Xarray Dask.delayed slow: how to be fast to select/interpolate between two datasets

Question

I have two datasets (called satdata and atmosdata). Atmosdata is evenly gridded on latitude and longitude. Atmosdata has the dimension (latitude: 713, level: 37, longitude: 1440, time: 72), and has a total size of 12GB. Atmosdata has several variables such as temperature, humidity etc. Humidity has the shape of (time, level, latitude, longitude).

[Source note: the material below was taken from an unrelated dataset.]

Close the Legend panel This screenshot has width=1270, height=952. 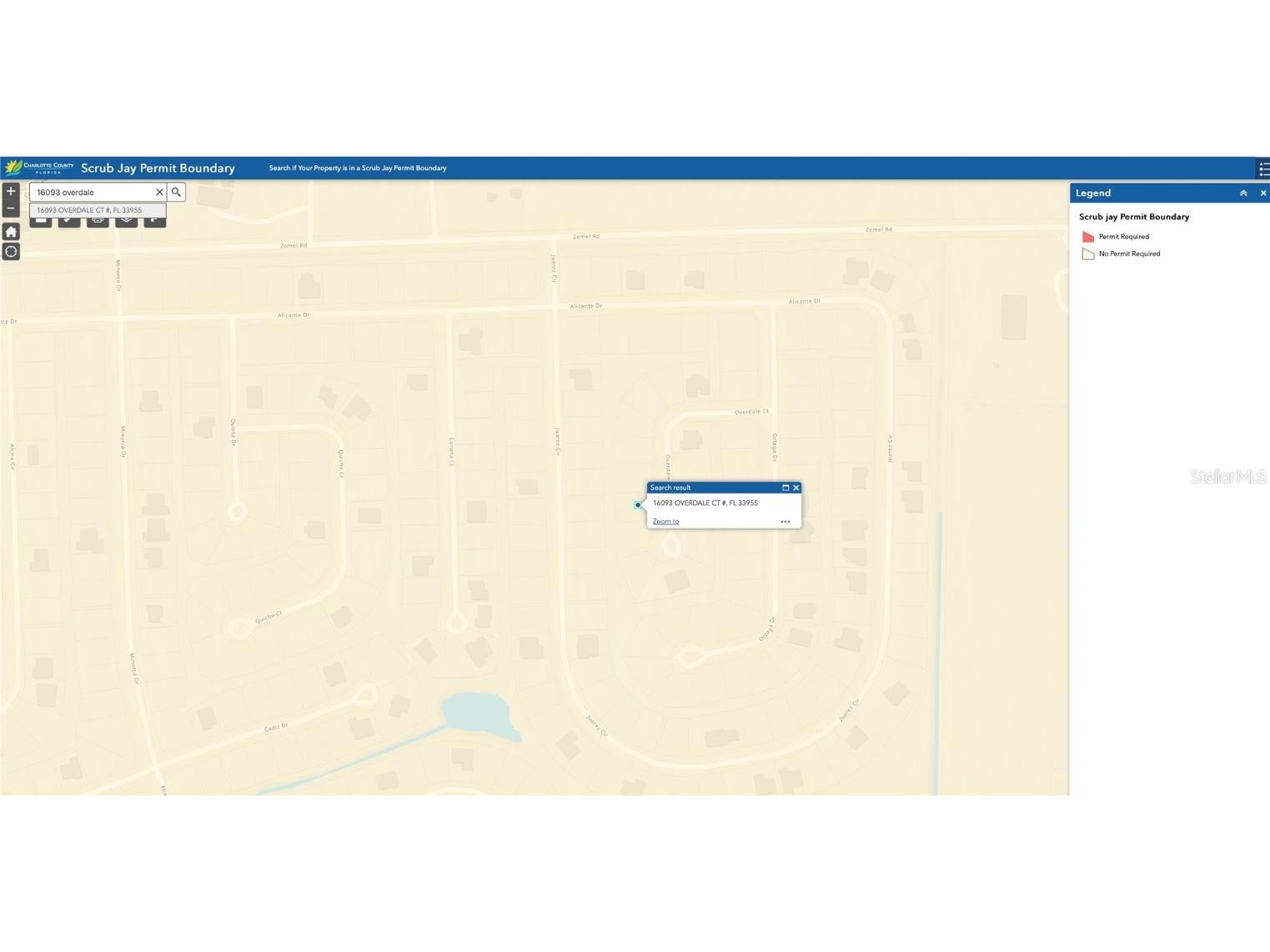tap(1262, 193)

Satdata contains satellite observations and has the dimension of (across_track: 90, channel: 3, time: 32195), with 90*3*32195=8692650 points of data. Across_track means the satellite FOV across track position. Satdata is not evenly gridded in latitude/longitude. For example, satdata.latitude has a dimension of (time, channel, across_track), the same for satdata.longitude, satdata.sft.

The 'time' variable in Atmosdata and satdata contains time within the same day, but with different values in these two datasets. I need find atmosdata (humidity and temperature for example) which has the same latitude, longitude and time as satdata.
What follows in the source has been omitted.